Interview Questions on This Topic
- QWhat's the performance difference between a cached MethodInfo.Invoke() call and a compiled Expression tree delegate, and why does the difference exist at the IL/JIT level?
- QHow does [DynamicallyAccessedMembers] interact with the IL trimmer, and what happens if you omit it in a NativeAOT-published application that uses Reflection?
- QIf you're building a plugin system that loads external assemblies at runtime and calls methods on discovered types, walk me through the full approach: how you'd discover types, handle versioning mismatches, ensure thread safety on the discovery cache, and keep invocation overhead low.
Frequently Asked Questions
Is C# Reflection slow and should I avoid it in production?
It depends entirely on how you use it. MethodInfo.Invoke() in a hot loop is slow — roughly 100x a direct call with value-type boxing overhead. But if you cache MemberInfo objects and compile Expression tree delegates at startup, per-call overhead drops to near zero. Modern production frameworks like ASP.NET Core and Entity Framework use Reflection extensively — they just front-load the cost at startup.
What's the difference between Type.GetType(string) and typeof(T)?
typeof(T) is resolved at compile time by the C# compiler — it emits a ldtoken IL instruction and costs essentially nothing at runtime. Type.GetType(string) performs a runtime string lookup across loaded assemblies, is significantly slower, and returns null (not an exception) if the type isn't found. Always prefer typeof() when you know the type at compile time.
Can I use Reflection to access private methods and fields in C#?

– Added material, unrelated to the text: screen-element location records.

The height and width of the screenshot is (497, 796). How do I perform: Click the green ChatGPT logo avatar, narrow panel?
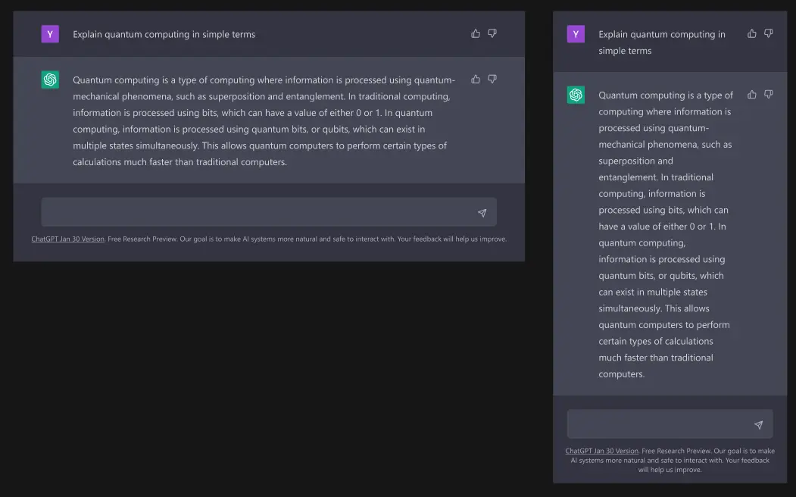click(576, 94)
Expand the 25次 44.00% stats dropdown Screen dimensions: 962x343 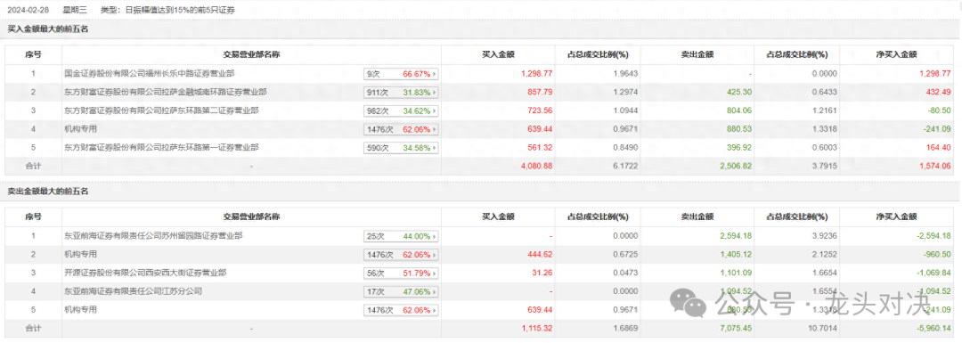pyautogui.click(x=401, y=235)
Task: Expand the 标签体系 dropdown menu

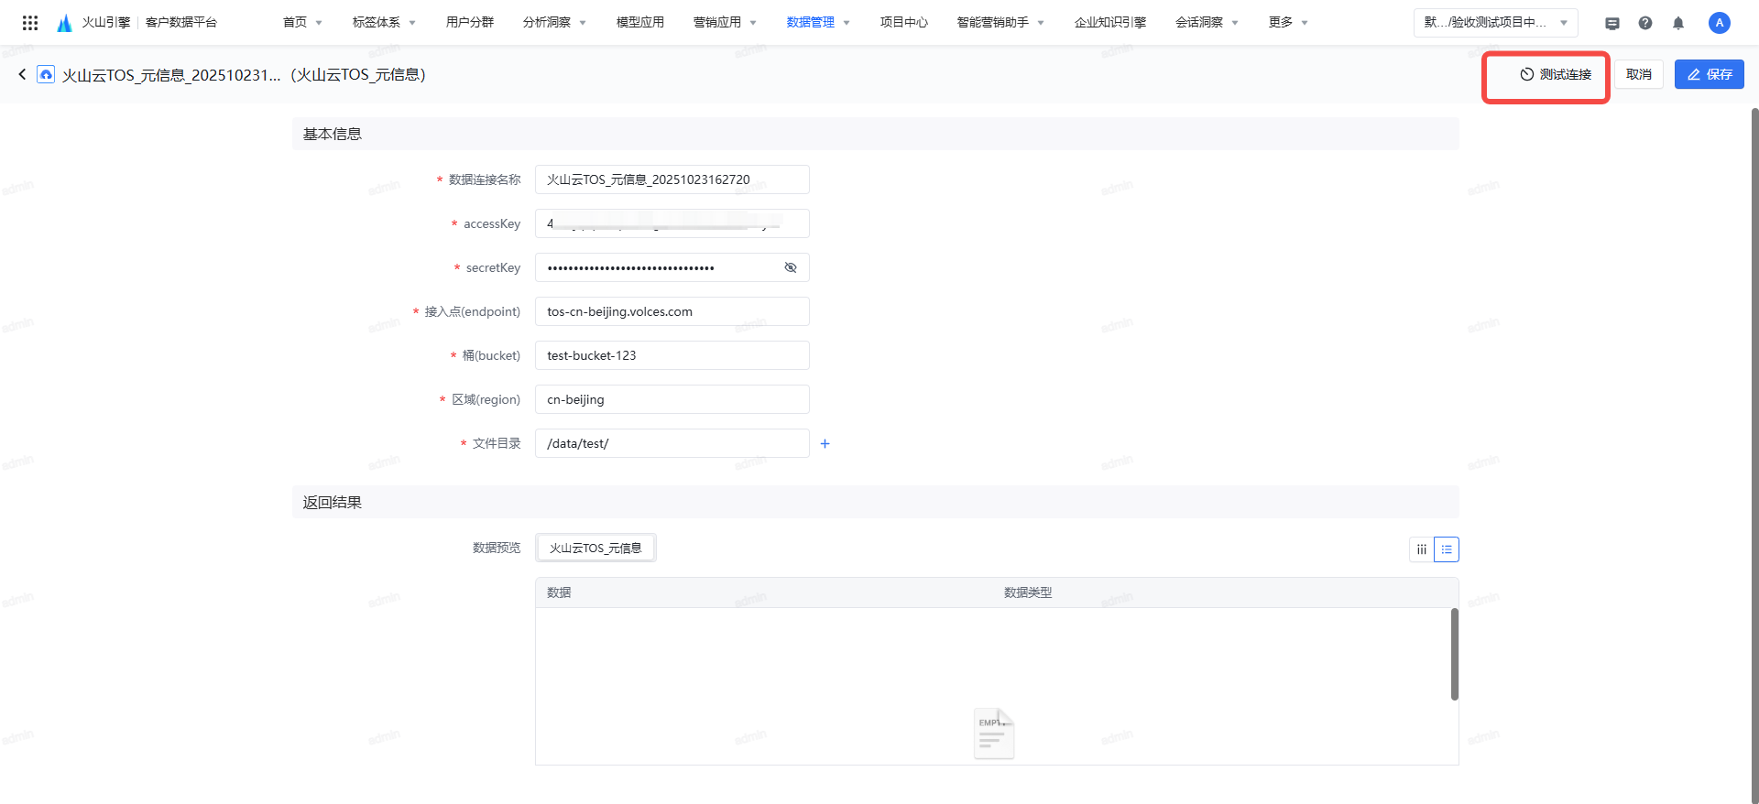Action: (x=384, y=22)
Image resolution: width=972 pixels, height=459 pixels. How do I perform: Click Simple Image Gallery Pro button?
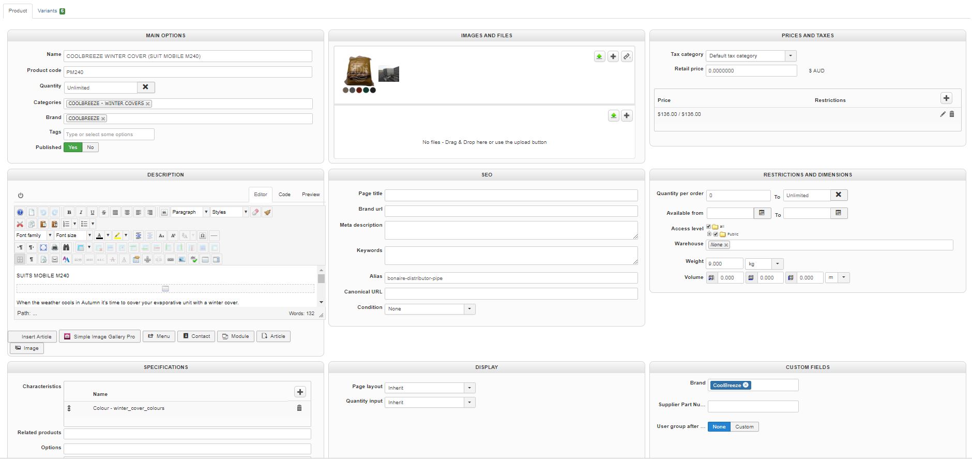pyautogui.click(x=99, y=336)
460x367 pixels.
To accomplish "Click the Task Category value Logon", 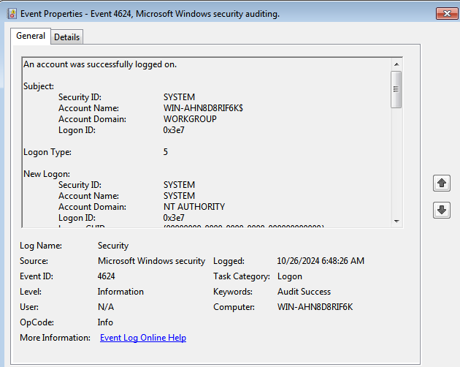I will [291, 276].
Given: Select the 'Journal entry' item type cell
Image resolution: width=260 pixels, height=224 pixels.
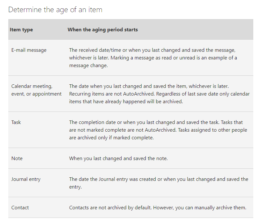Looking at the screenshot, I should point(26,179).
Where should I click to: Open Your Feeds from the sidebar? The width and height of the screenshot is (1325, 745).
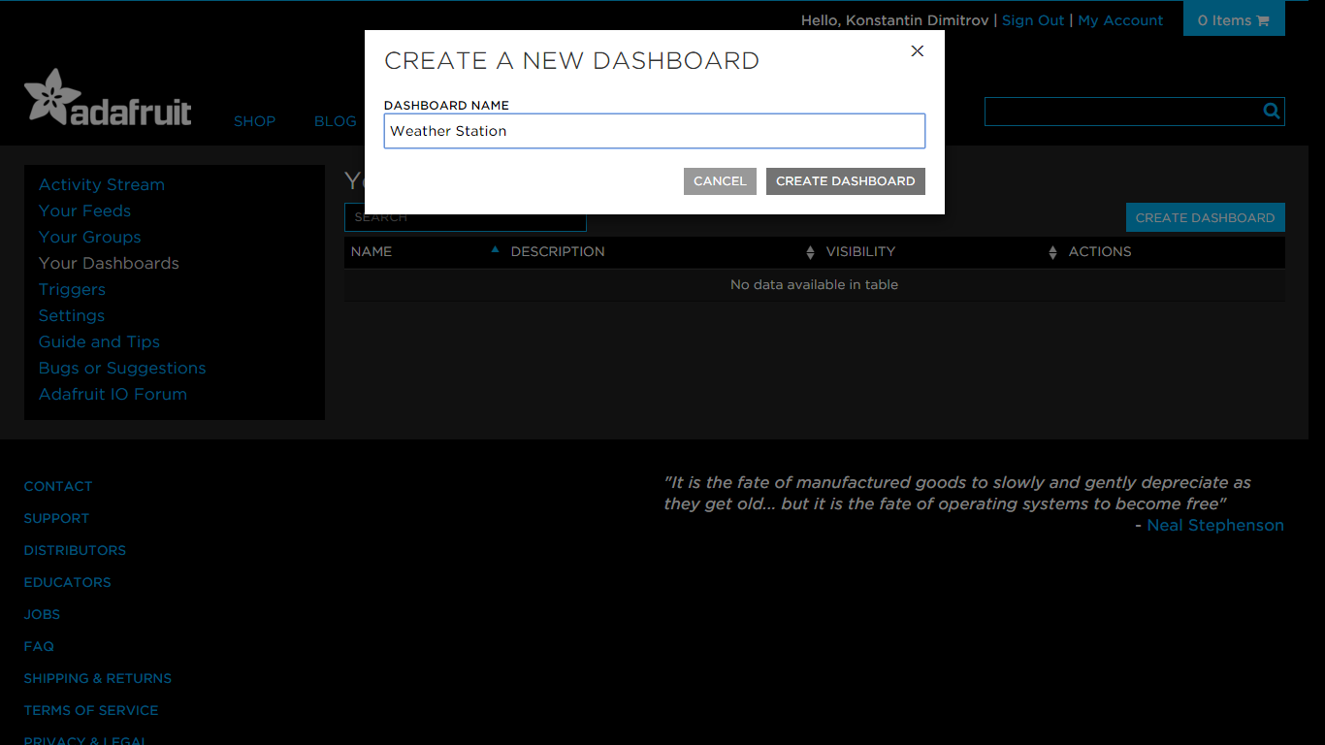coord(84,211)
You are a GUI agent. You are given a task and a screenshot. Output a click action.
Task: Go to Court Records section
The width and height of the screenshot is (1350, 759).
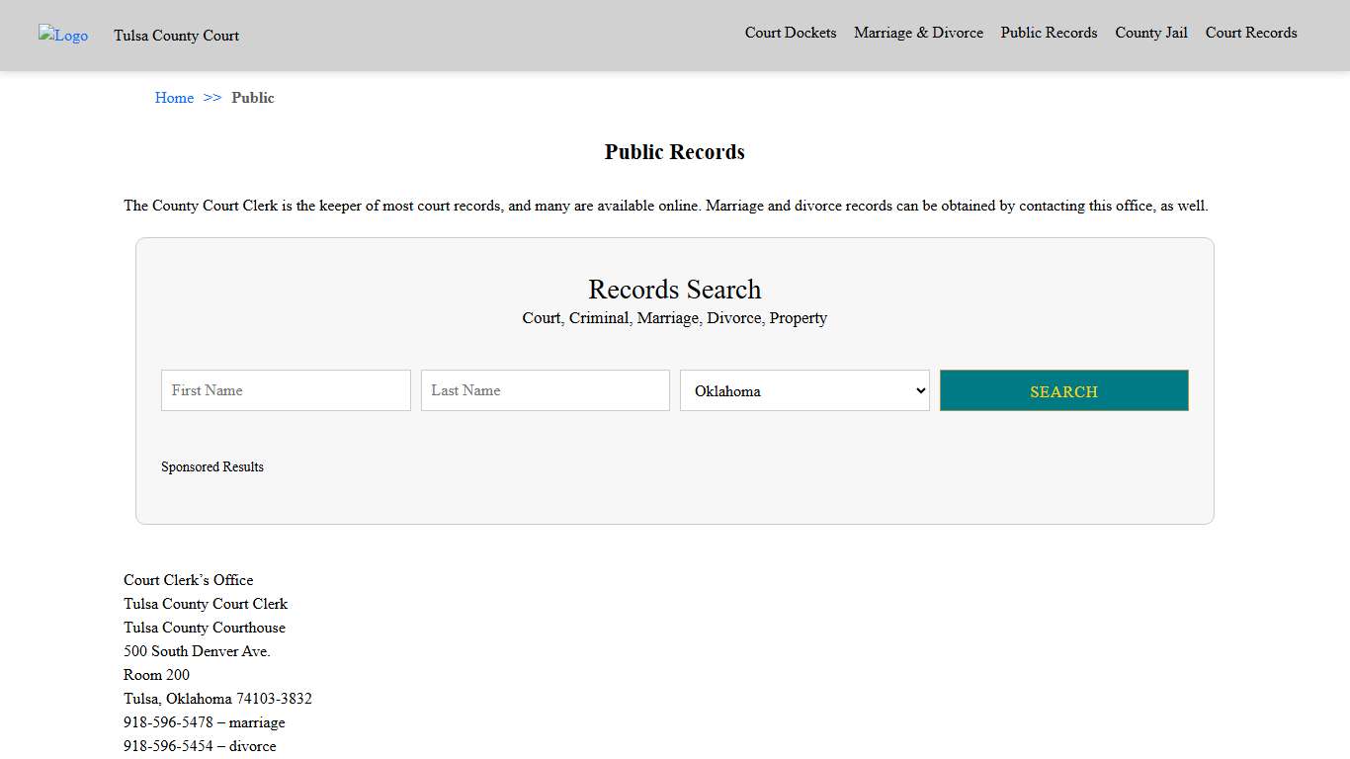tap(1250, 33)
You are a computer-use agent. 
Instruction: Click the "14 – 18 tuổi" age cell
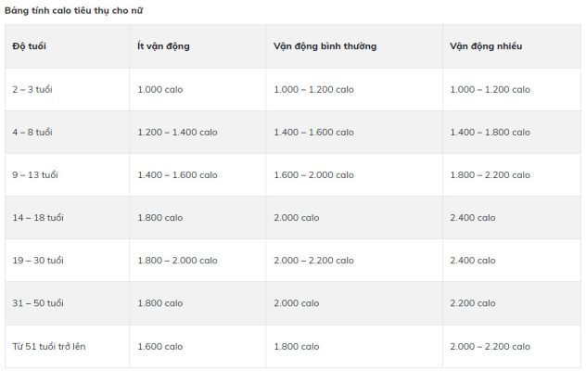click(x=37, y=217)
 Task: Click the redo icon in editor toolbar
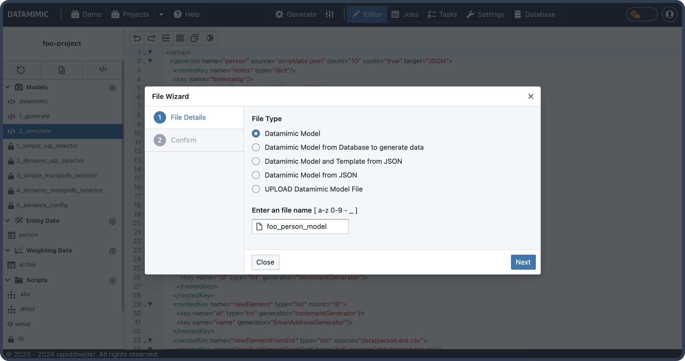click(x=151, y=38)
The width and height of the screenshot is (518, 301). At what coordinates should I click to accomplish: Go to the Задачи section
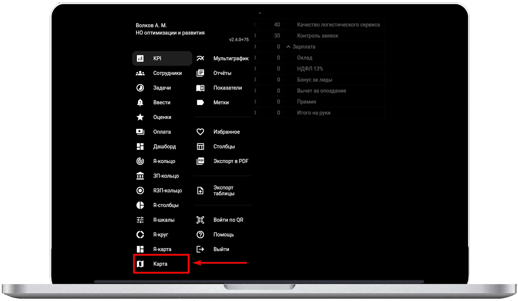tap(162, 88)

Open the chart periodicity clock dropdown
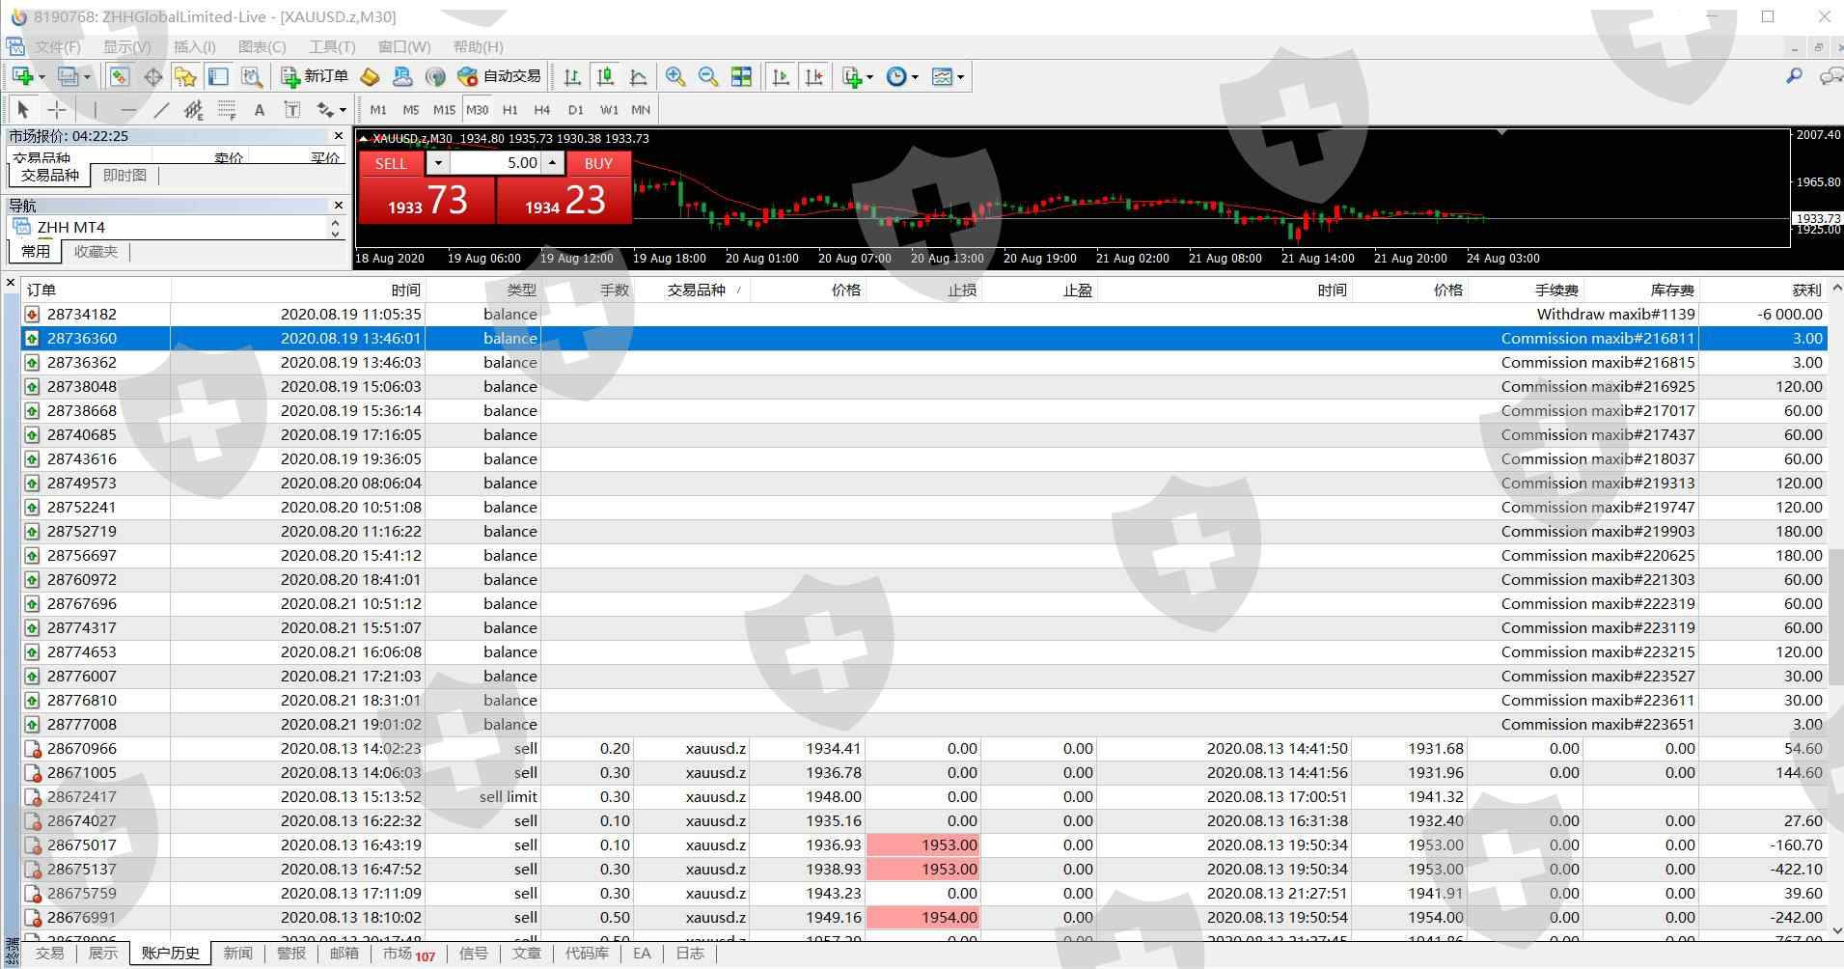(914, 77)
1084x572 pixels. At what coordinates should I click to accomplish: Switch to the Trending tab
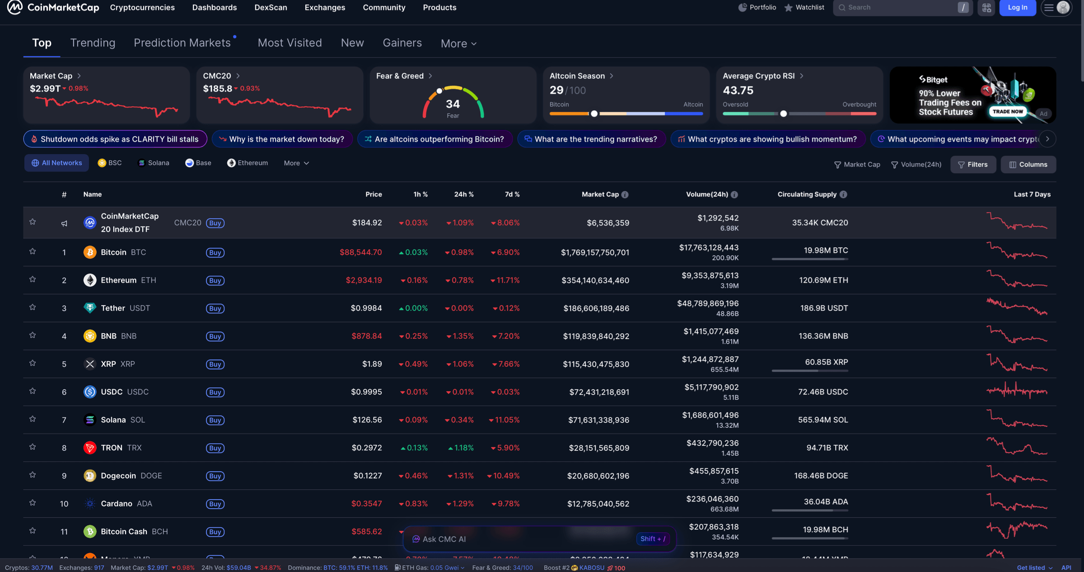click(x=93, y=43)
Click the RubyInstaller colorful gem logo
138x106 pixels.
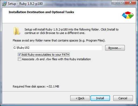click(128, 15)
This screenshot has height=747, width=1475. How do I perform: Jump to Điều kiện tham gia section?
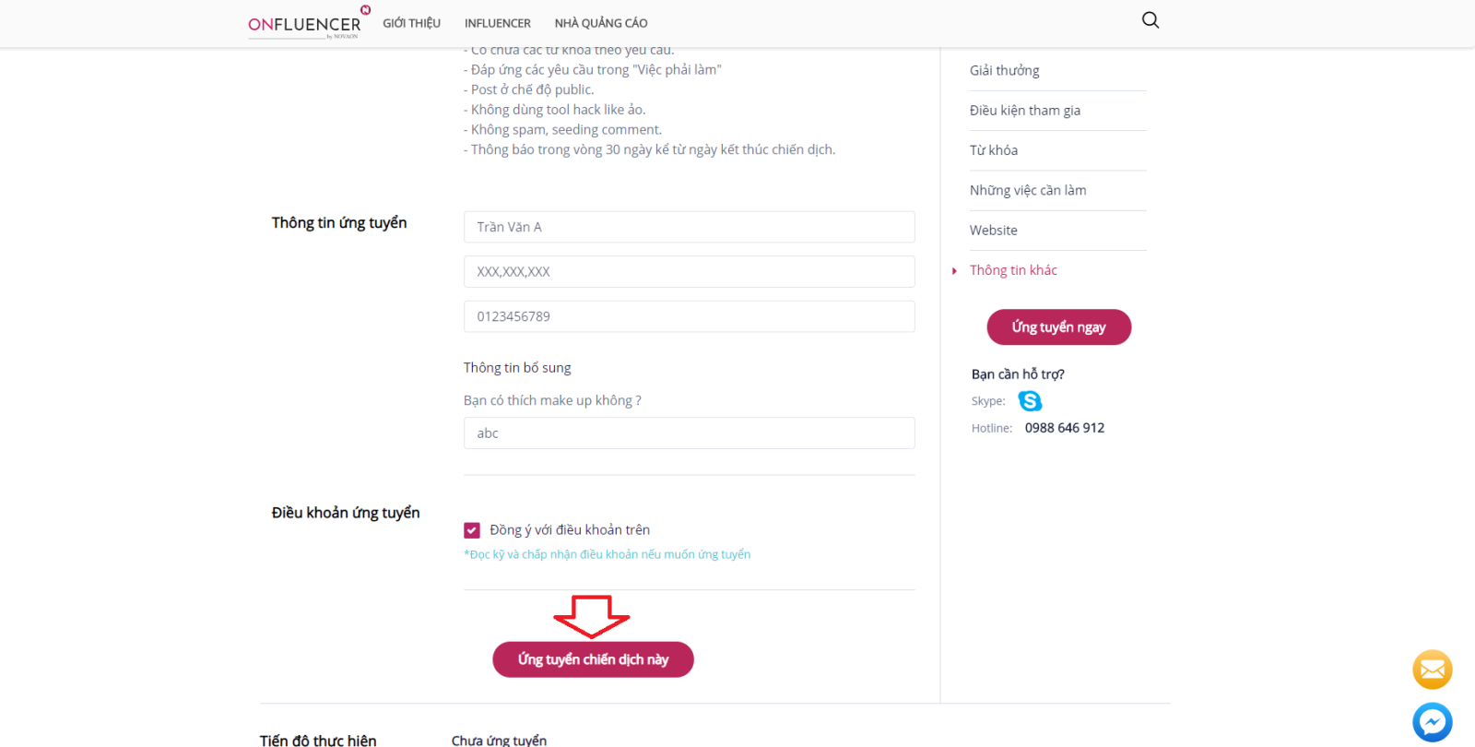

Yes, using BindingFlags.NonPublic in your GetMethod() or GetField() call will return private members. However, this is fragile — private members are implementation details with no stability guarantee between versions — and it's blocked by default in partial-trust environments and some AOT deployment targets. It's legitimate for unit testing internals or writing serialisers, but never rely on it in library code that targets unknown environments.